さらに斜上&トラバースを繰り返し、稜線まで上がり切ってしまうとよくないと思いつつルートが上に向かっているのを見ると、間違ってしまっていないか不安になる。結果、ペンキ印もテープもあるしたどってたどり着いたのは稜線上で、現場確認のためとりあえず休憩。ガスの粒がでかい。岸壁が正面に見えており、この先巻くんだっけと思っていたらその通り。右から巻くと案の定、発射台の下り。ガスでよくわからないが、補助ロープはあっても池ノ谷へ発射してしまいそうな傾斜。下り切れば本日の幕場、三ノ窓である。はじめは池ノ谷側からの吹き上げが思いのほか強かったので、三ノ窓雪渓側に幕営した。携帯の電波を拾うことができ、ちょうど仕事場の後輩から大キレットに行った報告が届いていたので、すかさずこの状況を返信した。そんなことをしていると急に風向きが変わり、一段上の完全に『窓』のところに引っ越す。この頃ガスも晴れだし、小窓ノ王、チンネなどが見えてきた。
幕場は結構先人猛者たちのゴミで汚れており、平坦なところは池ノ谷側に多い。トータルいくつくらい張れるのだろうか?あこがれていた三ノ窓宿泊は貸し切りで、東正面は鹿島槍、西は池ノ谷の狭い空間から見える滑川方面?の雲海だった。夜は夜景や星も見え、ガリー通過はいい天気のままできそうだった。

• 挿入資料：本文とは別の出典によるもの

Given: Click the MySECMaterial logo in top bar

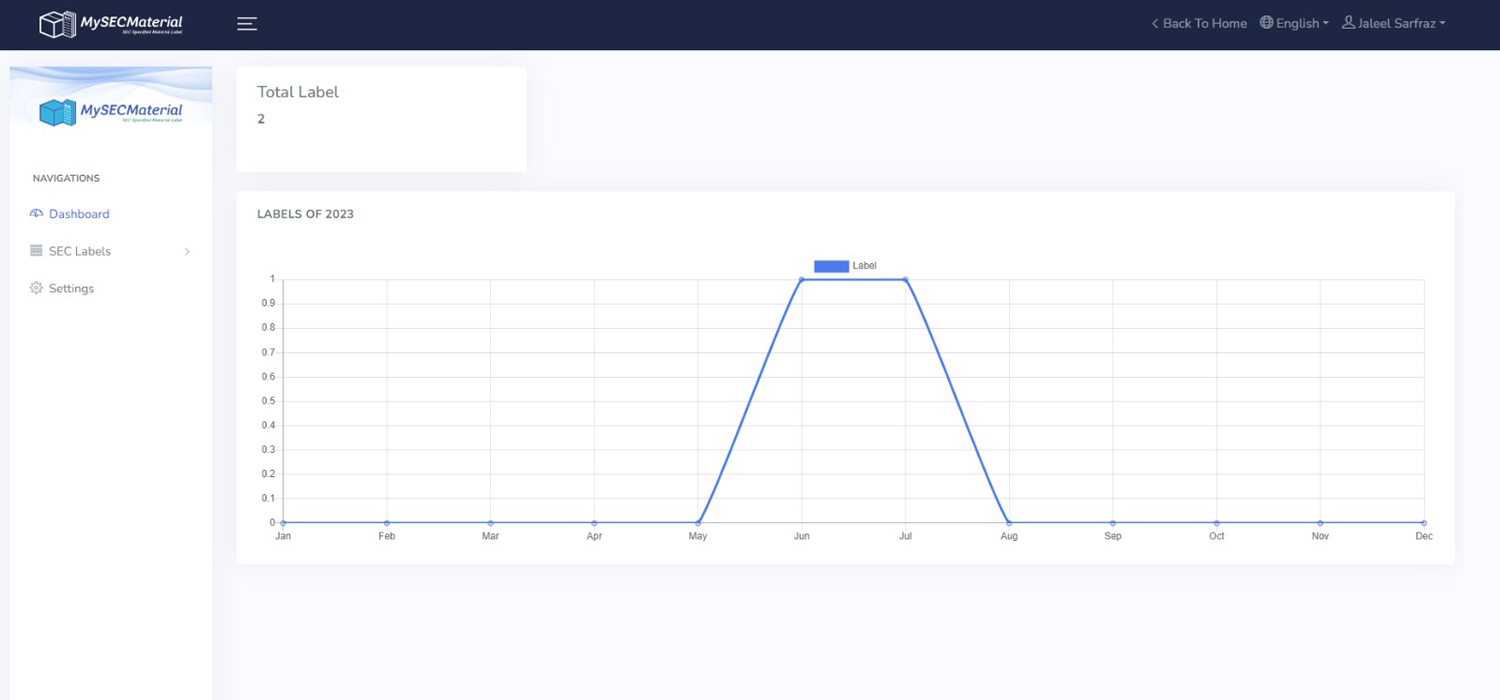Looking at the screenshot, I should (111, 24).
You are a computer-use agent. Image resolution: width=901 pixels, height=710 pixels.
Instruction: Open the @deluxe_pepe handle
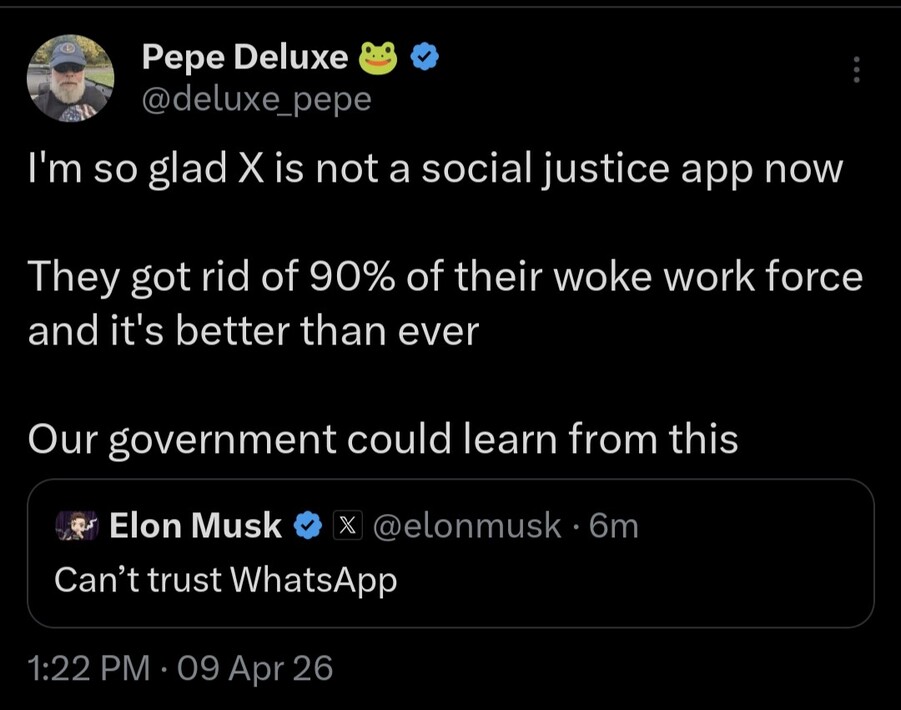point(257,98)
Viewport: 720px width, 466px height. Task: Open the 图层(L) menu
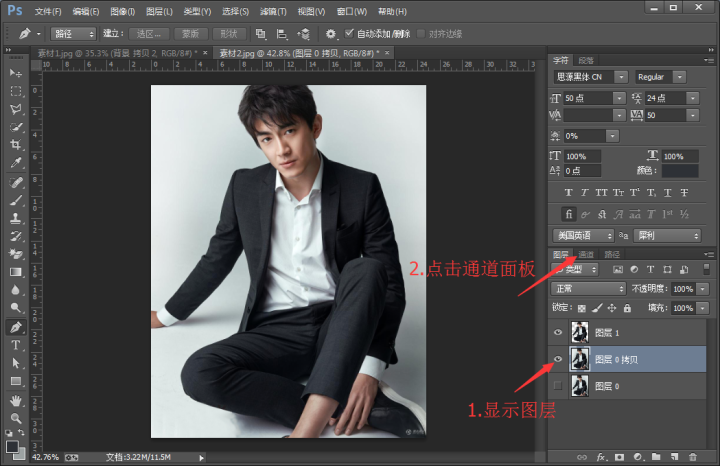click(x=157, y=11)
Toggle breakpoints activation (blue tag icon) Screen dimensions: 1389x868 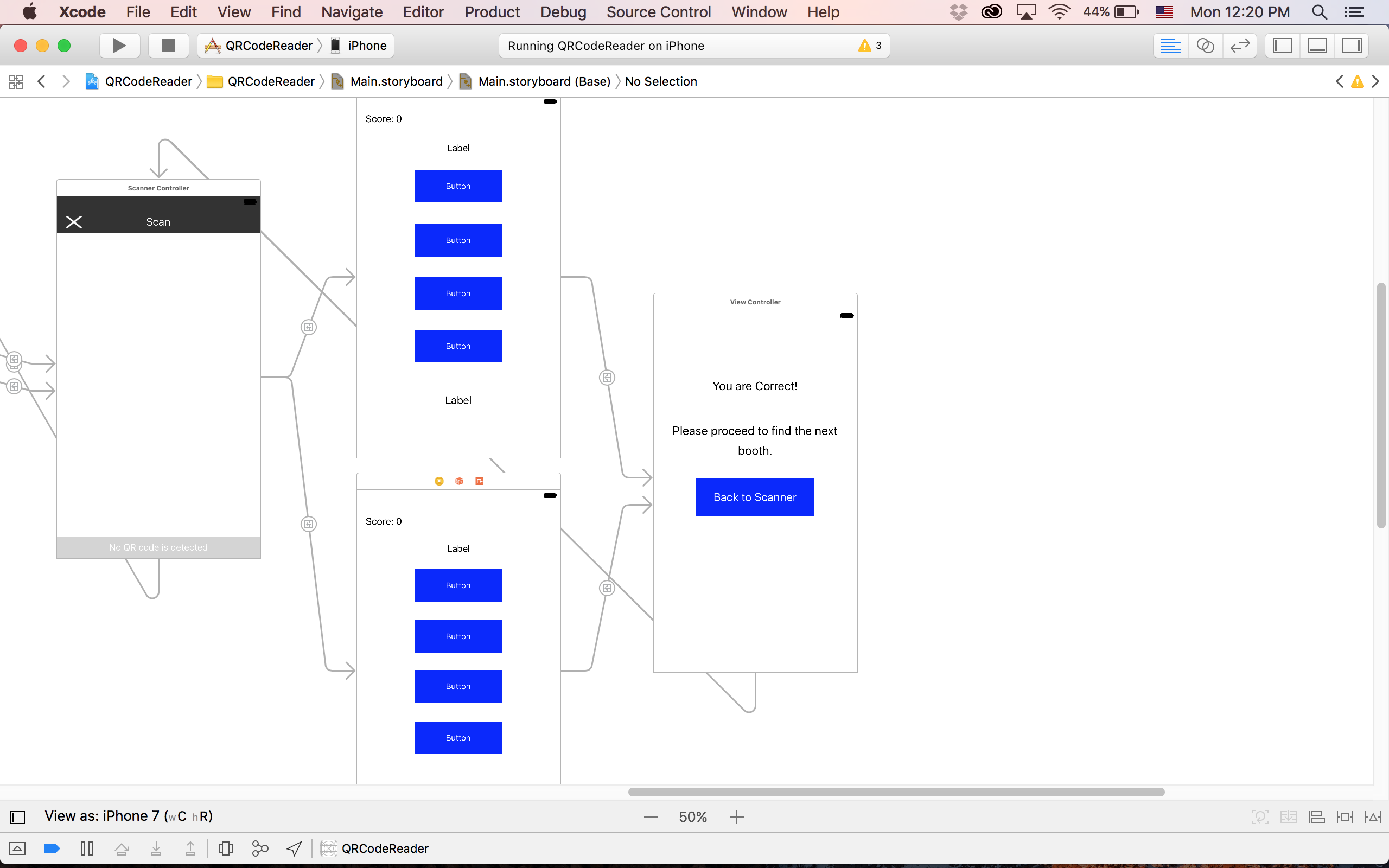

10/7 しっかり起きれたはずだったが思いの外、出パに時間がかかった。ガリーは夜間の気温が低く、石ころが土に凍結した状態だったので、前回来た時より足元が崩れていくことはなく、はじめは左側、右からルンゼが入るあたりは右側、真ん中の大岩のところからは右側で徐々にガリー幅が狭くなり、踏み跡もはっきりしてくるとヒョッコリ池ノ谷ノコルに出る。そして右手に控える岸壁のチムニーを登り切れば、私のお気に入りの池ノ谷ノ頭に到着。三ノ窓から急激に上がってくるので北側に遮るものがなく、八ツ峰、チンネ、小窓尾根、毛勝三山やらなんやらとすべてが見える。しばらくここで休憩したかったが、午後からの下り天気が気になり、風もあったことから下りの単独を見送って出パ。この先の岩と岩の間に最高なテント場が1か所あり、ここでも泊まってみたいものだ。ただ、早い者勝ちなので、ここまで来て張れなかったらちょっと困ってしまう。
以前警備隊で言われた『頭からは稜線を長次郎谷側メインでトラバースするように』を忠実に再現して進んだが、ガスったらマジでわからなくなりそうなルート。すべての小Pを巻いて進む。途中バンドにシュリンゲ2か所が残置され、これをつかんで通過。この先からがわかりにくく、先程のすれ違いの人に情報収集しておけばよかった。新しい踏み跡をたどりつつ進み、もともと目をつけておいた部分はやや登ってからガレルンゼに下る感じ。下部に補助ロープの下がっているのが見えたが、これが皆が間違う懸垂支点では?と思い込んでしまい、またガレも少し嫌な感じがしたので少し戻っての下に向かってゆく踏み跡を進む。たどり着いたのは懸垂支点…このままさらに下部へは行けない状況だったので、別の踏み跡を探しつつ戻り、結果、先程避けたルンゼを下る。するといい感じでテラスが出現、そこを通過し岩をトラバースすると長次郎コル稜上の踏み跡があと少しの位置に見え、さらにかぶった岩をトラバると踏み跡に到着した。絶対ガスったら迷う自信ある。長次郎ノ頭を振り返ればたくさんのシュリンゲがぶら下がっていた。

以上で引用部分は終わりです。